Очередной полупоклон, улыбка.

– До свидания…

– Малечка, дорогая! – наклонившись, он целует ее в макушку. – Пожалуйста, кланяйтесь от меня почтенным вашим батюшке и матушке!

– Спасибо, Христиан Иванович! Непременно!

– Храни вас Бог, детка!

Глава вторая
1

– Значит, воспитанником своим ты вполне доволен? – Тучный, в пышных усах Александр Третий глянул вопросительно на неудобно сидевшего напротив обер-прокурора Синода Победоносцева. – Служит исправно, от дел государственных не отлынивает… Так, что ли?

– Точно так, ваше величество.

От опытного царедворца не ускользнула озабоченная нотка в словах государя. Что интересно за сим последует?

– Скажи, Константин Петрович… – Александр по-медвежьи тяжело поднялся из-за стола (вскочил одновременно и высокий, вровень с императором, Победоносцев). – Ты молодым себя помнишь? – Взял собеседника под локоть, повел не спеша через кабинет, – Когда в жар и холод бросало от каждой проходящей мимо юбки. А?

Они приблизились к высокому, вровень с полом, окну, встали в простенке между портьерами. За литыми высокими стеклами, расцвеченными морозцем, падал на деревья гатчинского парка бесшумный снег. Весна по обыкновению не торопилась на русский север.

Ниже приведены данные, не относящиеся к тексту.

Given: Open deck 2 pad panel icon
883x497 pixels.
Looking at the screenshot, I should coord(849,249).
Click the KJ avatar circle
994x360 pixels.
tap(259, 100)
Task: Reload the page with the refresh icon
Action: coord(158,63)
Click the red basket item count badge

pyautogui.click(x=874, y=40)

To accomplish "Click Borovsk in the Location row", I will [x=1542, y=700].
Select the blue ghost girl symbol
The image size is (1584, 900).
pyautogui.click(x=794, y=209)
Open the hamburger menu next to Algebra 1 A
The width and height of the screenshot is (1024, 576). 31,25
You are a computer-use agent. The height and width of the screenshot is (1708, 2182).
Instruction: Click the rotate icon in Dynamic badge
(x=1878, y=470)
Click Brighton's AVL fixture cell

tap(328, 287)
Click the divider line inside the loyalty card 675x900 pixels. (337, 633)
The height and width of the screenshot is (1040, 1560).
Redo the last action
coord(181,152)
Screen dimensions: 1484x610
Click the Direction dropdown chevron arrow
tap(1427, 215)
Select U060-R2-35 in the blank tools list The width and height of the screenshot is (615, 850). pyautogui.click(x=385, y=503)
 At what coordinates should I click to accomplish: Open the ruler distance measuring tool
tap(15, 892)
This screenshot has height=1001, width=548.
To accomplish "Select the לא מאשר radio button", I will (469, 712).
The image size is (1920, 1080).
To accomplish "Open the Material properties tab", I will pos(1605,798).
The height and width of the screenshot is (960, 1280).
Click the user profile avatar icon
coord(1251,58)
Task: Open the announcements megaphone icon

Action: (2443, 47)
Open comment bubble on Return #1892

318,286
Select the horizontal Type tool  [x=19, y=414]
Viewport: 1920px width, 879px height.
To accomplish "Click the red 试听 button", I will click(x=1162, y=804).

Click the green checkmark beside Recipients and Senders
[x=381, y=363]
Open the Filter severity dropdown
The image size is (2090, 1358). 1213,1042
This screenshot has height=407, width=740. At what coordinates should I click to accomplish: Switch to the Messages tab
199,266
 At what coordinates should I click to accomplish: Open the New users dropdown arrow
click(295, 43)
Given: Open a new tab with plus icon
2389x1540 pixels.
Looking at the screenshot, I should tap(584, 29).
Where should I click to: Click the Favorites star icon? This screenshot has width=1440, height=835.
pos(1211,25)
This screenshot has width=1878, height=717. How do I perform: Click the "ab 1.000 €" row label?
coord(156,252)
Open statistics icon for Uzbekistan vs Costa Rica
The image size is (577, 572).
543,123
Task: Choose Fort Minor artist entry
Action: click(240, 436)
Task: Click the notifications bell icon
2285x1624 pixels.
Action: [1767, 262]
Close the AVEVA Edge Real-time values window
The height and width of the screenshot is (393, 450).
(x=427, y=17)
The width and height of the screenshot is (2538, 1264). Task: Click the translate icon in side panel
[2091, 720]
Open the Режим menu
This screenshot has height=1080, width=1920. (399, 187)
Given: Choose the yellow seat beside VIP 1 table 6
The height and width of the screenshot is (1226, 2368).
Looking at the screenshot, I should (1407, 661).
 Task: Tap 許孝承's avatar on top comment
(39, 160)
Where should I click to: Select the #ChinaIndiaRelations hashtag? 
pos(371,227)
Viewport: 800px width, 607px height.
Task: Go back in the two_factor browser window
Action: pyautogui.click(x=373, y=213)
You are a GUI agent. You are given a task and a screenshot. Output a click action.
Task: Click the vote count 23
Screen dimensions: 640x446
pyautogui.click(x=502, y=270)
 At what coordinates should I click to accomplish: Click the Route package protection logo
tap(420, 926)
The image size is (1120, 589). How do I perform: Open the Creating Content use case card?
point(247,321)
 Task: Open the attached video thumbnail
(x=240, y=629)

Победоносцев чувствовал, что запарился в вицмундире, хотелось почесаться под тесным воротником. «Ну же, ваше величество, – мысленно торопил он монарха, – объясните наконец ваши иносказания!»

Царь, слава богу, недолго дипломатничал, рубанул по обыкновению сплеча: наследник мается плотью. Угнетенное состояние духа: вял, апатичен, сам не свой… Императрица обеспокоена, вопрос обсуждался на семейном совете.

– Вырос жеребчик…

Ироничный взгляд на воспитателя сына.

– Что скажешь?

Фыркнул в усы, тут же посерьезнел, провел задумчиво пальцем по орденскому созвездию на груди у верного сподвижника:

– Константин Петрович, ты не хуже меня знаешь наследника. Сам он недостаточно решителен. Не нарвался бы на дрянь какую… Займись оным делом немедля. Найди достойную особу. Не мне тебя учить… Доложишь, что и как… Ступай, спасибо за службу. Докладом твоим я доволен вполне…

Поклонившись, Победоносцев скорым шагом пошел из кабинета.


Щекотливое поручение монарха не выглядело по меркам морали описываемого времени чем-то исключительным. Добрачные связи среди молодых (и не очень) представителей царствующей фамилии были в порядке вещей. Афишировать их считалось дурным вкусом, иметь содержанку, любовницу на стороне – едва ли не уставным правилом. Столичная публика и обыватели сплетничали о романах великих князей с кафешантанными танцорками, артистками императорских театров, балеринами, газеты помещали по этому поводу карикатуры, писали фельетоны. Дело дальше не шло, выказывать решительное осуждение великосветским романам мало кому приходило в голову. Что позволено, как говорится, Юпитеру, не позволено быку…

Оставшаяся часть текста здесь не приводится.